● Given request:
Reproduce all of the material below line for line, changing nothing.

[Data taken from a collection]
-*-*-
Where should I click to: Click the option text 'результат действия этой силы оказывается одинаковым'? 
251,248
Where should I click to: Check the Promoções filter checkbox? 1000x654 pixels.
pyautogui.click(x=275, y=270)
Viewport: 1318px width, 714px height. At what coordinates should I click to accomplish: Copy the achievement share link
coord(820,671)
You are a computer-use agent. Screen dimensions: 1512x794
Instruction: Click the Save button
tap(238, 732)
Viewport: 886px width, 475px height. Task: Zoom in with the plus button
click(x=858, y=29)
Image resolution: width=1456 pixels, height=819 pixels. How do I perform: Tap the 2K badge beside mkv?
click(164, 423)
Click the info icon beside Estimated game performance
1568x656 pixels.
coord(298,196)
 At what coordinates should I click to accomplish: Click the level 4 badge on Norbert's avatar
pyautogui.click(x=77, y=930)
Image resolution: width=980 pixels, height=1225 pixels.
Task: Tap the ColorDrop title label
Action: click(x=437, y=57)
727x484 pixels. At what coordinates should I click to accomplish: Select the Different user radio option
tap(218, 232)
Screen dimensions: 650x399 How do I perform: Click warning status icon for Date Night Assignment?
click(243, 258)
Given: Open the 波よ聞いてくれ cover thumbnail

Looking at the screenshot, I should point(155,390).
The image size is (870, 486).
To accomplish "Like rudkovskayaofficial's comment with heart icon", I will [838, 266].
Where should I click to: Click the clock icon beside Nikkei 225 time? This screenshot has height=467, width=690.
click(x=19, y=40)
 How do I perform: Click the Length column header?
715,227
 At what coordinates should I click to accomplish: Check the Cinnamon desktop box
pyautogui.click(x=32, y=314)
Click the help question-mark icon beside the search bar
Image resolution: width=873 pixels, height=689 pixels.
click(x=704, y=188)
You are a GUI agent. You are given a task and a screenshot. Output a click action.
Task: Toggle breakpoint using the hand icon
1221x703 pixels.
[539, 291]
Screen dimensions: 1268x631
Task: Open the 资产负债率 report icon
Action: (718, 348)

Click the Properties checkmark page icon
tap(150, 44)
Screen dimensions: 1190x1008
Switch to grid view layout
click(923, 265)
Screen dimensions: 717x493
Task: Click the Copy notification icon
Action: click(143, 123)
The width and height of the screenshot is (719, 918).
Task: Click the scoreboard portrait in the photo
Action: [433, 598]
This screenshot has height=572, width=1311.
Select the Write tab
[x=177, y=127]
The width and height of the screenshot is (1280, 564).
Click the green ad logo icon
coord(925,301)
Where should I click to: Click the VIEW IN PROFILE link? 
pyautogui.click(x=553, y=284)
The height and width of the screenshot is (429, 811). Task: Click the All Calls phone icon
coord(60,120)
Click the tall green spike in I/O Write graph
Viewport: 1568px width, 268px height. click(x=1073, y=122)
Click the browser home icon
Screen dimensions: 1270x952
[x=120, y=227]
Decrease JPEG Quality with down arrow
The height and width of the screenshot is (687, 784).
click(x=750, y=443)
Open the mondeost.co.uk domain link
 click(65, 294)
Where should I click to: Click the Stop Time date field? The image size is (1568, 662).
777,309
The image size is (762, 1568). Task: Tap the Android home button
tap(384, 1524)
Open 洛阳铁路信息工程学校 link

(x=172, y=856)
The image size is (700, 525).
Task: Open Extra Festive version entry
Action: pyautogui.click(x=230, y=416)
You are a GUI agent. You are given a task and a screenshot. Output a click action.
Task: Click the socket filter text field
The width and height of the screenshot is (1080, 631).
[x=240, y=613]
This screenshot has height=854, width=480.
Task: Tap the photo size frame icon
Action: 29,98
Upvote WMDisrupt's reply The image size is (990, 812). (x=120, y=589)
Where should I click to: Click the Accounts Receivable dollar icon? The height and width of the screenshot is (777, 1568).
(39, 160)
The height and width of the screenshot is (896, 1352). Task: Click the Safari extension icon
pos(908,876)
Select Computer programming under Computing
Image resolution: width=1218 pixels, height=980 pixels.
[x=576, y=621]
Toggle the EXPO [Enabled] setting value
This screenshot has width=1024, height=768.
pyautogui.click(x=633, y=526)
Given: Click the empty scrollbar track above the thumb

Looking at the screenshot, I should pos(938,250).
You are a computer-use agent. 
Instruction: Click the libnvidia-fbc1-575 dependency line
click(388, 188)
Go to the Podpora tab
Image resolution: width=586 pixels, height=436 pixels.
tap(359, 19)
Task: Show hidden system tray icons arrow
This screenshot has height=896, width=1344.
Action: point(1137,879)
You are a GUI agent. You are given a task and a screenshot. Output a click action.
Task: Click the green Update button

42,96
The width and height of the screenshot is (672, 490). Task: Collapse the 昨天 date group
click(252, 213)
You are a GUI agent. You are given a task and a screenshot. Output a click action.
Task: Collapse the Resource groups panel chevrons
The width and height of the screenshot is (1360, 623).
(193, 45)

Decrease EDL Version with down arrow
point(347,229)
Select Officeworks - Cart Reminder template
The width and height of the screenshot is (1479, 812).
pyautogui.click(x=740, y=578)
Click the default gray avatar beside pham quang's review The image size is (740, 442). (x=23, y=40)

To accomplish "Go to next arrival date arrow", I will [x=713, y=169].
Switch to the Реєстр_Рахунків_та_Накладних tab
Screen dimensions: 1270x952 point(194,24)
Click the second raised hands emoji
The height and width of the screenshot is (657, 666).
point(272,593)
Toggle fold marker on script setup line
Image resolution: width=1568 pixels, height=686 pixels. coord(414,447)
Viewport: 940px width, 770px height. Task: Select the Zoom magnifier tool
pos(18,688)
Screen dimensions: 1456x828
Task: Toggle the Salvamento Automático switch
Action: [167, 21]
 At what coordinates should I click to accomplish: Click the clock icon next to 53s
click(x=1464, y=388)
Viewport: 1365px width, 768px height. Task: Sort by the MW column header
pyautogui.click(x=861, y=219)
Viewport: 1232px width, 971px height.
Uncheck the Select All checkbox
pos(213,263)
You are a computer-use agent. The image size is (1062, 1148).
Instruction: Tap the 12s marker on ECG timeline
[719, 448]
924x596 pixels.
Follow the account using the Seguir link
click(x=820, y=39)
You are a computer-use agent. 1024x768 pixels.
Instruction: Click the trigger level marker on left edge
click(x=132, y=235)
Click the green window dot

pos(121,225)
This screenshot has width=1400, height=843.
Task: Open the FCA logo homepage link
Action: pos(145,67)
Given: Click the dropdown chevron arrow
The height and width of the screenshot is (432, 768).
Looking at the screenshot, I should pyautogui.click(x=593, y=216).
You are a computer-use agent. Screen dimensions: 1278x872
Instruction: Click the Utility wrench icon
-*-*-
● Exercise output:
Where should I click to: Click the option text 'результат действия этой силы оказывается одинаковым'? 
251,248
Where should I click to: Check the Promoções filter checkbox? 1000x654 pixels.
pyautogui.click(x=275, y=270)
Viewport: 1318px width, 714px height. At what coordinates should I click to accomplish: Copy the achievement share link
coord(820,671)
You are a computer-use agent. Screen dimensions: 1512x794
Instruction: Click the Save button
tap(238, 732)
Viewport: 886px width, 475px height. Task: Zoom in with the plus button
click(x=858, y=29)
Image resolution: width=1456 pixels, height=819 pixels. How do I perform: Tap the 2K badge beside mkv?
click(164, 423)
Click the info icon beside Estimated game performance
1568x656 pixels.
coord(298,196)
 At what coordinates should I click to accomplish: Click the level 4 badge on Norbert's avatar
pyautogui.click(x=77, y=930)
Image resolution: width=980 pixels, height=1225 pixels.
Task: Tap the ColorDrop title label
Action: click(x=437, y=57)
727x484 pixels. At what coordinates should I click to accomplish: Select the Different user radio option
tap(218, 232)
Screen dimensions: 650x399 How do I perform: Click warning status icon for Date Night Assignment?
click(243, 258)
Given: Open the 波よ聞いてくれ cover thumbnail

Looking at the screenshot, I should point(155,390).
The image size is (870, 486).
To accomplish "Like rudkovskayaofficial's comment with heart icon", I will [838, 266].
Where should I click to: Click the clock icon beside Nikkei 225 time? This screenshot has height=467, width=690.
click(x=19, y=40)
 How do I perform: Click the Length column header?
715,227
 At what coordinates should I click to accomplish: Check the Cinnamon desktop box
pyautogui.click(x=32, y=314)
Click the help question-mark icon beside the search bar
Image resolution: width=873 pixels, height=689 pixels.
click(x=704, y=188)
You are a GUI agent. You are given a task and a screenshot. Output a click action.
Task: Toggle breakpoint using the hand icon
1221x703 pixels.
[539, 291]
Screen dimensions: 1268x631
Task: Open the 资产负债率 report icon
Action: (718, 348)

Click the Properties checkmark page icon
tap(150, 44)
Screen dimensions: 1190x1008
Switch to grid view layout
click(923, 265)
Screen dimensions: 717x493
Task: Click the Copy notification icon
Action: click(143, 123)
The width and height of the screenshot is (719, 918).
Task: Click the scoreboard portrait in the photo
Action: [433, 598]
This screenshot has height=572, width=1311.
Select the Write tab
[x=177, y=127]
The width and height of the screenshot is (1280, 564).
Click the green ad logo icon
coord(925,301)
Where should I click to: Click the VIEW IN PROFILE link? 
pyautogui.click(x=553, y=284)
The height and width of the screenshot is (429, 811). Task: Click the All Calls phone icon
coord(60,120)
Click the tall green spike in I/O Write graph
Viewport: 1568px width, 268px height. click(x=1073, y=122)
Click the browser home icon
Screen dimensions: 1270x952
[x=120, y=227]
Decrease JPEG Quality with down arrow
The height and width of the screenshot is (687, 784).
click(x=750, y=443)
Open the mondeost.co.uk domain link
 click(65, 294)
Where should I click to: Click the Stop Time date field? The image size is (1568, 662).
777,309
The image size is (762, 1568). Task: Tap the Android home button
tap(384, 1524)
Open 洛阳铁路信息工程学校 link

(x=172, y=856)
The image size is (700, 525).
Task: Open Extra Festive version entry
Action: pyautogui.click(x=230, y=416)
You are a GUI agent. You are given a task and a screenshot. Output a click action.
Task: Click the socket filter text field
The width and height of the screenshot is (1080, 631).
[x=240, y=613]
This screenshot has height=854, width=480.
Task: Tap the photo size frame icon
Action: 29,98
Upvote WMDisrupt's reply The image size is (990, 812). (x=120, y=589)
Where should I click to: Click the Accounts Receivable dollar icon? The height and width of the screenshot is (777, 1568).
(39, 160)
The height and width of the screenshot is (896, 1352). Task: Click the Safari extension icon
pos(908,876)
Select Computer programming under Computing
Image resolution: width=1218 pixels, height=980 pixels.
[x=576, y=621]
Toggle the EXPO [Enabled] setting value
This screenshot has width=1024, height=768.
pyautogui.click(x=633, y=526)
Given: Click the empty scrollbar track above the thumb

Looking at the screenshot, I should pos(938,250).
You are a computer-use agent. 
Instruction: Click the libnvidia-fbc1-575 dependency line
click(388, 188)
Go to the Podpora tab
Image resolution: width=586 pixels, height=436 pixels.
tap(359, 19)
Task: Show hidden system tray icons arrow
This screenshot has height=896, width=1344.
Action: point(1137,879)
You are a GUI agent. You are given a task and a screenshot. Output a click action.
Task: Click the green Update button

42,96
The width and height of the screenshot is (672, 490). Task: Collapse the 昨天 date group
click(252, 213)
You are a GUI agent. You are given a task and a screenshot. Output a click action.
Task: Collapse the Resource groups panel chevrons
The width and height of the screenshot is (1360, 623).
(193, 45)

Decrease EDL Version with down arrow
point(347,229)
Select Officeworks - Cart Reminder template
The width and height of the screenshot is (1479, 812).
pyautogui.click(x=740, y=578)
Click the default gray avatar beside pham quang's review The image size is (740, 442). (x=23, y=40)

To accomplish "Go to next arrival date arrow", I will [x=713, y=169].
Switch to the Реєстр_Рахунків_та_Накладних tab
Screen dimensions: 1270x952 point(194,24)
Click the second raised hands emoji
The height and width of the screenshot is (657, 666).
point(272,593)
Toggle fold marker on script setup line
Image resolution: width=1568 pixels, height=686 pixels. coord(414,447)
Viewport: 940px width, 770px height. Task: Select the Zoom magnifier tool
pos(18,688)
Screen dimensions: 1456x828
Task: Toggle the Salvamento Automático switch
Action: [167, 21]
 At what coordinates should I click to accomplish: Click the clock icon next to 53s
click(x=1464, y=388)
Viewport: 1365px width, 768px height. Task: Sort by the MW column header
pyautogui.click(x=861, y=219)
Viewport: 1232px width, 971px height.
Uncheck the Select All checkbox
pos(213,263)
You are a computer-use agent. The image size is (1062, 1148).
Instruction: Tap the 12s marker on ECG timeline
[719, 448]
924x596 pixels.
Follow the account using the Seguir link
click(x=820, y=39)
You are a computer-use agent. 1024x768 pixels.
Instruction: Click the trigger level marker on left edge
click(x=132, y=235)
Click the green window dot

pos(121,225)
This screenshot has width=1400, height=843.
Task: Open the FCA logo homepage link
Action: pos(145,67)
Given: Click the dropdown chevron arrow
The height and width of the screenshot is (432, 768).
Looking at the screenshot, I should pyautogui.click(x=593, y=216).
You are a computer-use agent. Screen dimensions: 1278x872
Instruction: Click the Utility wrench icon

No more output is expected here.